ACTION ITEM: Take the entries below and print, exactly, the stretch from the line containing "Login / Register (754, 220)" through the line containing "St. Augustinegrass (1083, 851)", both included.

[Stored data entries]
--------
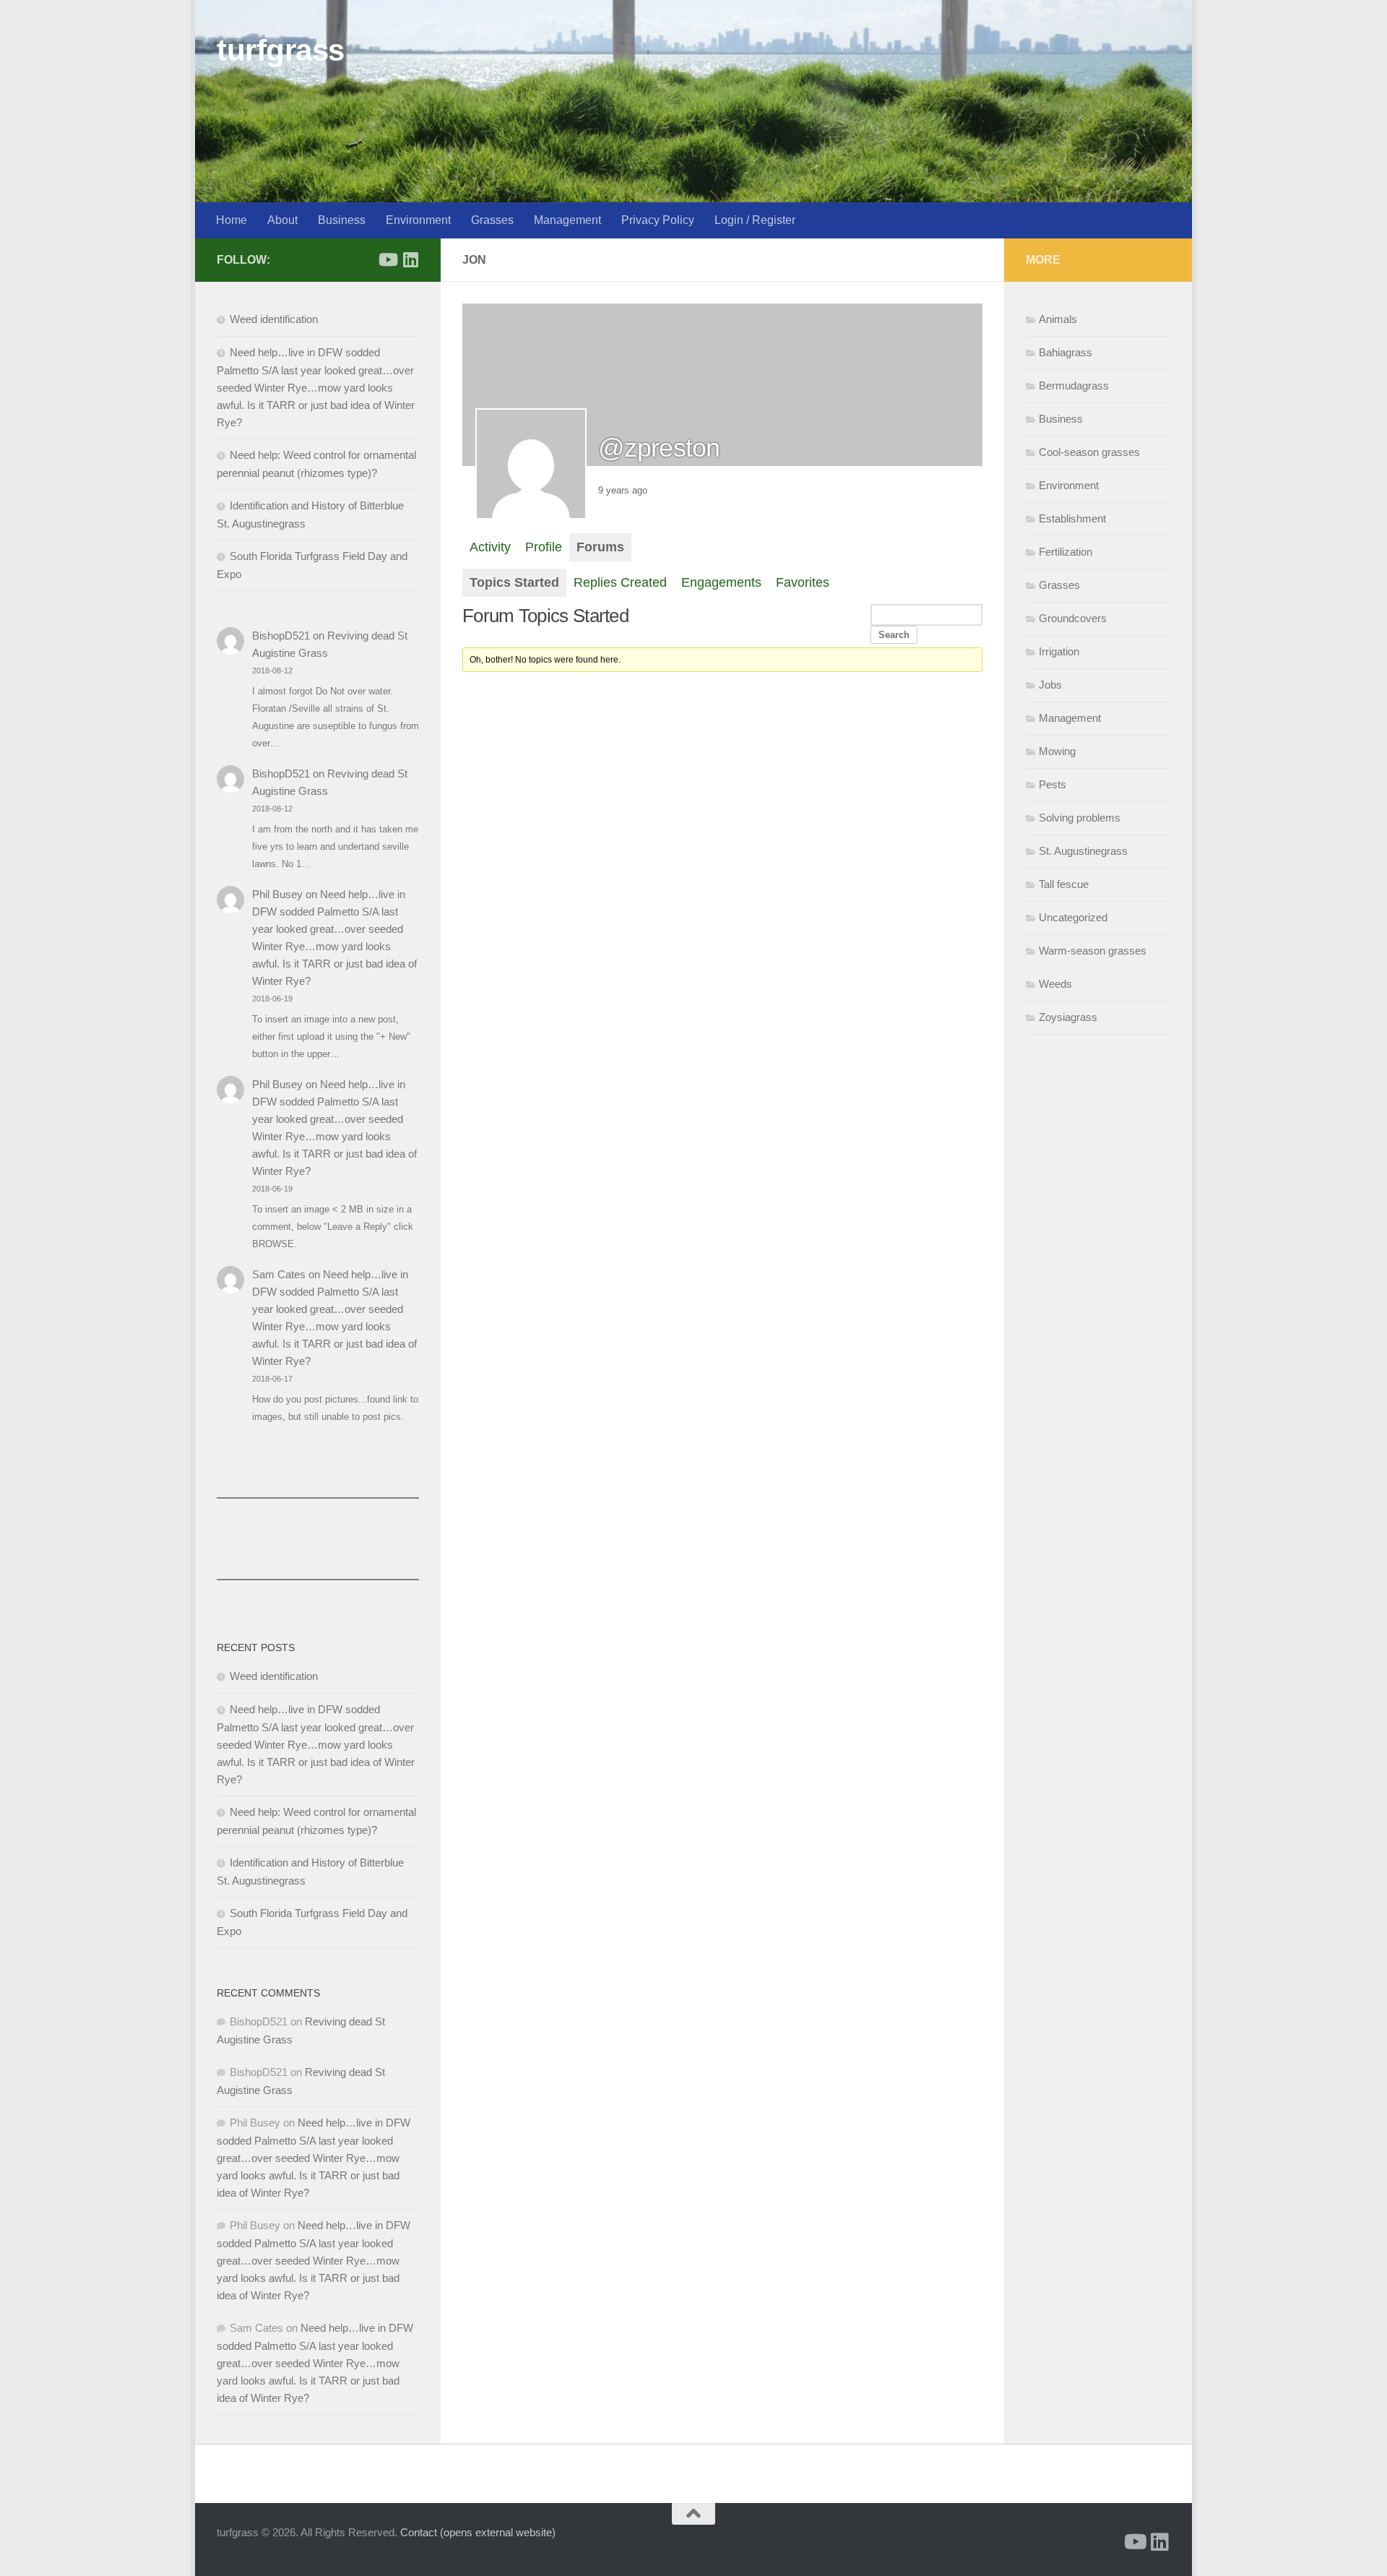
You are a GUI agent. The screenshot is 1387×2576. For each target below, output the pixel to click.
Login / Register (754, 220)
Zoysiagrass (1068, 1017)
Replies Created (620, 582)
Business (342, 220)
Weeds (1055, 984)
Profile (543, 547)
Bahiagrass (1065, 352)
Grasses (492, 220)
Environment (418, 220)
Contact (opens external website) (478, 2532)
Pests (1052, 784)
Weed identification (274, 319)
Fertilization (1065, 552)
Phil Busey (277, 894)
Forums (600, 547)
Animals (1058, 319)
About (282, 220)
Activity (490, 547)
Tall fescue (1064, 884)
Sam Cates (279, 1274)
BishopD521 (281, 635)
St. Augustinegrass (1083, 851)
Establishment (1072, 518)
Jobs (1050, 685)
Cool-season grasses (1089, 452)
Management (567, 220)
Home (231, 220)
--------
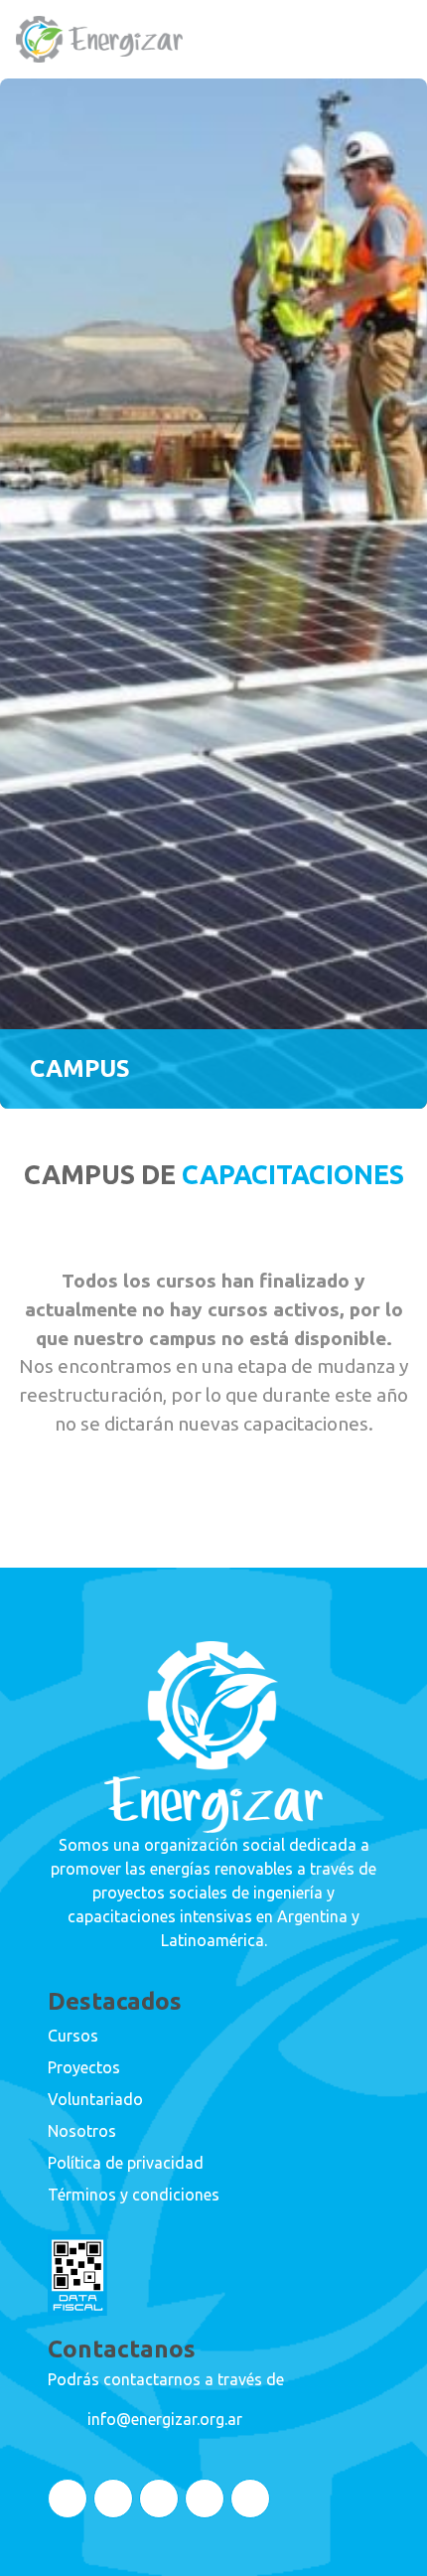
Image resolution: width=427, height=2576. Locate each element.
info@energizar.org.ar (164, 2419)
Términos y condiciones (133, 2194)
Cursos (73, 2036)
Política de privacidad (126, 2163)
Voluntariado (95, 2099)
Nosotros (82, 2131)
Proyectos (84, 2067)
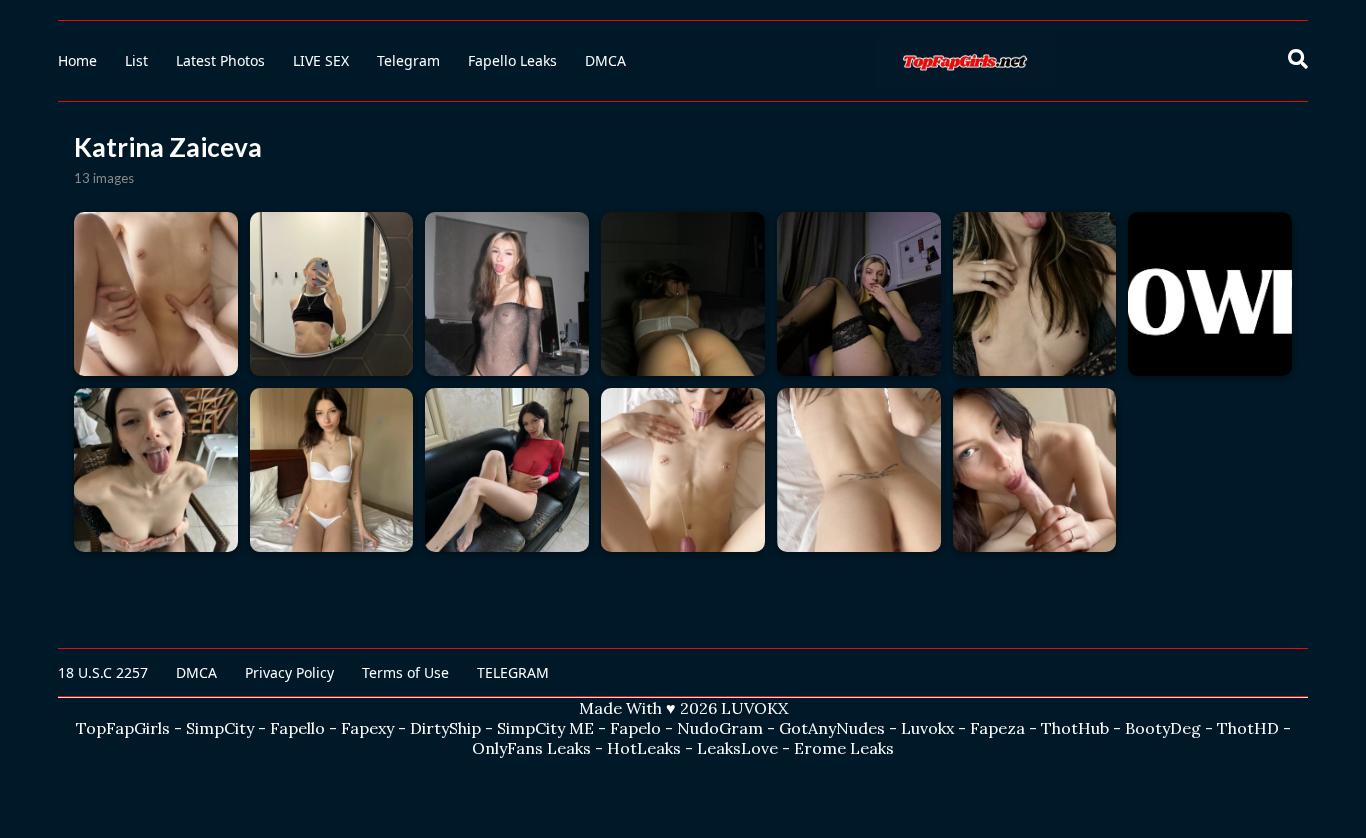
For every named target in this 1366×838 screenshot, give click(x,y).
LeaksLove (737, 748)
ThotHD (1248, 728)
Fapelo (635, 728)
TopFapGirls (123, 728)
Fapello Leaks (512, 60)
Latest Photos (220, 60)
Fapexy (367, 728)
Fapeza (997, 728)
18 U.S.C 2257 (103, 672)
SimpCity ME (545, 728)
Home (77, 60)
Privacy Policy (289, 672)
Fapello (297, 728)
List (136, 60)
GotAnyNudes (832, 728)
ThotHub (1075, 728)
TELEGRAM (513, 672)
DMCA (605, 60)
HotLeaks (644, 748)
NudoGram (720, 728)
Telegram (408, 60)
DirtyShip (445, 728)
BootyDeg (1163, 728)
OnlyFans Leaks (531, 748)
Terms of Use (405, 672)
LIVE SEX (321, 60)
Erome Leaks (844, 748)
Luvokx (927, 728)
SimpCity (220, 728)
--------
YOUR RESPONSE:
Login / Register (754, 220)
Zoysiagrass (1068, 1017)
Replies Created (620, 582)
Business (342, 220)
Weeds (1055, 984)
Profile (543, 547)
Bahiagrass (1065, 352)
Grasses (492, 220)
Environment (418, 220)
Contact (opens external website) (478, 2532)
Pests (1052, 784)
Weed identification (274, 319)
Fertilization (1065, 552)
Phil Busey (277, 894)
Forums (600, 547)
Animals (1058, 319)
About (282, 220)
Activity (490, 547)
Tall fescue (1064, 884)
Sam Cates (279, 1274)
BishopD521 (281, 635)
St. Augustinegrass (1083, 851)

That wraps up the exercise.